▸ **Work order**: Tally the lines below that contain the word "back". Only the number should be returned.

>>

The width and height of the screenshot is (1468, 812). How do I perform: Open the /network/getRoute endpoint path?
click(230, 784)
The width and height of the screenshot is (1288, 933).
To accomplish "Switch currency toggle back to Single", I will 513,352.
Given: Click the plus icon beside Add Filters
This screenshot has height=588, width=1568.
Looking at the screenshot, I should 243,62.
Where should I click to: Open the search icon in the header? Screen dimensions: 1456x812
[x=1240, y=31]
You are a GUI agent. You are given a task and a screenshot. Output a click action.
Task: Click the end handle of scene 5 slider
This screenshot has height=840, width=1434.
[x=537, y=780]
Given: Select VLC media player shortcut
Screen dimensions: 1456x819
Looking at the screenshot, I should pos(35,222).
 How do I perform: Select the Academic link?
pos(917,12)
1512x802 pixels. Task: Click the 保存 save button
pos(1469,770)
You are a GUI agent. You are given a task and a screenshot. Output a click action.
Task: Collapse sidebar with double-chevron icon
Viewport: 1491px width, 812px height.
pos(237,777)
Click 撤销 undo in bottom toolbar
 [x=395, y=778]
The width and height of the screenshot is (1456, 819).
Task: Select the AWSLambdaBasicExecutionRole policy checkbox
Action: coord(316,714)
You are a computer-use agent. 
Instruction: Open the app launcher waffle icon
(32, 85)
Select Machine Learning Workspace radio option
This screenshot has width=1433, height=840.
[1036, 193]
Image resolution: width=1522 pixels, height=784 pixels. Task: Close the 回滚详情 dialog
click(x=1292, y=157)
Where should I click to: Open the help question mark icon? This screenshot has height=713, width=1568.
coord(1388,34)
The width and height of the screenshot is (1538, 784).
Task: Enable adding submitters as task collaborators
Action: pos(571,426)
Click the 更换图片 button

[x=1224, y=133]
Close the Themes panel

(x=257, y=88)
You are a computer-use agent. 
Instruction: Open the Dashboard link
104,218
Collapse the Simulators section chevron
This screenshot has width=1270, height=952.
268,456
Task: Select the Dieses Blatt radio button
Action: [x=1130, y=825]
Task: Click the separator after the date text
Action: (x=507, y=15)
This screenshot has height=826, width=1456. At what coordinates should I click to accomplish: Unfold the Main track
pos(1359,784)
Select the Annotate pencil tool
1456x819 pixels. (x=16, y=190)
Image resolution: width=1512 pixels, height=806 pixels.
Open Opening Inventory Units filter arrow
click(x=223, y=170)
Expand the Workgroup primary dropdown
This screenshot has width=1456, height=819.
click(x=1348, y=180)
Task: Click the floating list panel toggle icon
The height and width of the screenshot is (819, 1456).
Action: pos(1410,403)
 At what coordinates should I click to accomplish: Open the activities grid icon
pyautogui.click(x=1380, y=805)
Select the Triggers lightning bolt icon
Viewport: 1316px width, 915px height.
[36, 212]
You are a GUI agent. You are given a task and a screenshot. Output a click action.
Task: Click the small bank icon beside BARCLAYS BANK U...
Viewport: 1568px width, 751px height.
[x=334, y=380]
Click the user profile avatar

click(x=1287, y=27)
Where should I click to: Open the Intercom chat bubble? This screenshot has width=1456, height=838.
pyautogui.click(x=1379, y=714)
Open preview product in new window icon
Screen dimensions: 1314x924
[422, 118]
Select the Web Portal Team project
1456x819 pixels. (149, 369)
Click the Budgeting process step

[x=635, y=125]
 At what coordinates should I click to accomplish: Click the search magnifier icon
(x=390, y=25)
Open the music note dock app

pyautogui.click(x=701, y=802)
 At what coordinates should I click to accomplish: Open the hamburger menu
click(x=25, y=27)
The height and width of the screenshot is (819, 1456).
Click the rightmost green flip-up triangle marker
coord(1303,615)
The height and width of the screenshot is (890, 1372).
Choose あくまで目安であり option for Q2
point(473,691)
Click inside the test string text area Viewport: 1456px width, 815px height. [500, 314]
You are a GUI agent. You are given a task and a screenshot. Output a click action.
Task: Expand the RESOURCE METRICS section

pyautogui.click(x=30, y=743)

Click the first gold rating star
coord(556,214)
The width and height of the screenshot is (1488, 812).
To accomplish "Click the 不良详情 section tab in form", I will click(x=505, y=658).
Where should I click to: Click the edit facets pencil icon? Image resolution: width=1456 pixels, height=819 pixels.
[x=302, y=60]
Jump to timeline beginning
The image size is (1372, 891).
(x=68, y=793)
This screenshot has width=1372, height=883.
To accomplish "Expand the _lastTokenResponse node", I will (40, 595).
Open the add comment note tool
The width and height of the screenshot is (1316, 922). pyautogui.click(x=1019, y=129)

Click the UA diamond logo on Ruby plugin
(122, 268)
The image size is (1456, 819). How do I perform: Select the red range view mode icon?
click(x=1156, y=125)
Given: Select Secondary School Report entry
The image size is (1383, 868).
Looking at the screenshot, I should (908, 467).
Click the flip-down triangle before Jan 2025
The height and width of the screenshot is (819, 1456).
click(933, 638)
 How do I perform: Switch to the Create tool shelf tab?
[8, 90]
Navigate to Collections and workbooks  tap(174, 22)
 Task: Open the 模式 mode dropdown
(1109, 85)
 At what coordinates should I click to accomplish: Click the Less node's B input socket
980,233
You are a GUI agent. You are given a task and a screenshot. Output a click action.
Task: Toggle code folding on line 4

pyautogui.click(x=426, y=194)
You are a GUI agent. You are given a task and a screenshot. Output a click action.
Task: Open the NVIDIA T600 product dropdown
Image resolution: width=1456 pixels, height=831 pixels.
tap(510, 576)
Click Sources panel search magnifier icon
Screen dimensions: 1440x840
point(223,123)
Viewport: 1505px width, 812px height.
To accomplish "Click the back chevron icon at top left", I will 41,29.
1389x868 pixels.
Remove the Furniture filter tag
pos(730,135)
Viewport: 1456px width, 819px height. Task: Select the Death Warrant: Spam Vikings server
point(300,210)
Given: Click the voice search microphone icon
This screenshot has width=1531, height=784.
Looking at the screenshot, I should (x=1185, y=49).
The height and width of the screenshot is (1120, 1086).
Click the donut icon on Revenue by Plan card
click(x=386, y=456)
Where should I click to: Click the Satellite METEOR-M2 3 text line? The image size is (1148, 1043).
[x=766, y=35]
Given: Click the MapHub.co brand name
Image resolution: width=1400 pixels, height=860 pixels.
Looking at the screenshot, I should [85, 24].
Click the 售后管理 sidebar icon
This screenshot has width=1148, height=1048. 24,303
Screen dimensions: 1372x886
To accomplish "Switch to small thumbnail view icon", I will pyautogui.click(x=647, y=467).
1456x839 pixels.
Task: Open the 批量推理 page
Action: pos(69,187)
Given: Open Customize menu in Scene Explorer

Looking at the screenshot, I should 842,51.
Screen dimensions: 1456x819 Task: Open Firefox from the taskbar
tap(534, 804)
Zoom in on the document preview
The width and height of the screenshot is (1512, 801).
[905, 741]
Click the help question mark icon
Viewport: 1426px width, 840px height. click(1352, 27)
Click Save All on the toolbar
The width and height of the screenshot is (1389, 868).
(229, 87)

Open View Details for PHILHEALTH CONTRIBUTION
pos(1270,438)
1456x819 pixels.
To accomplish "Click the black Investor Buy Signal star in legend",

<<

▸ **Finished task**: 2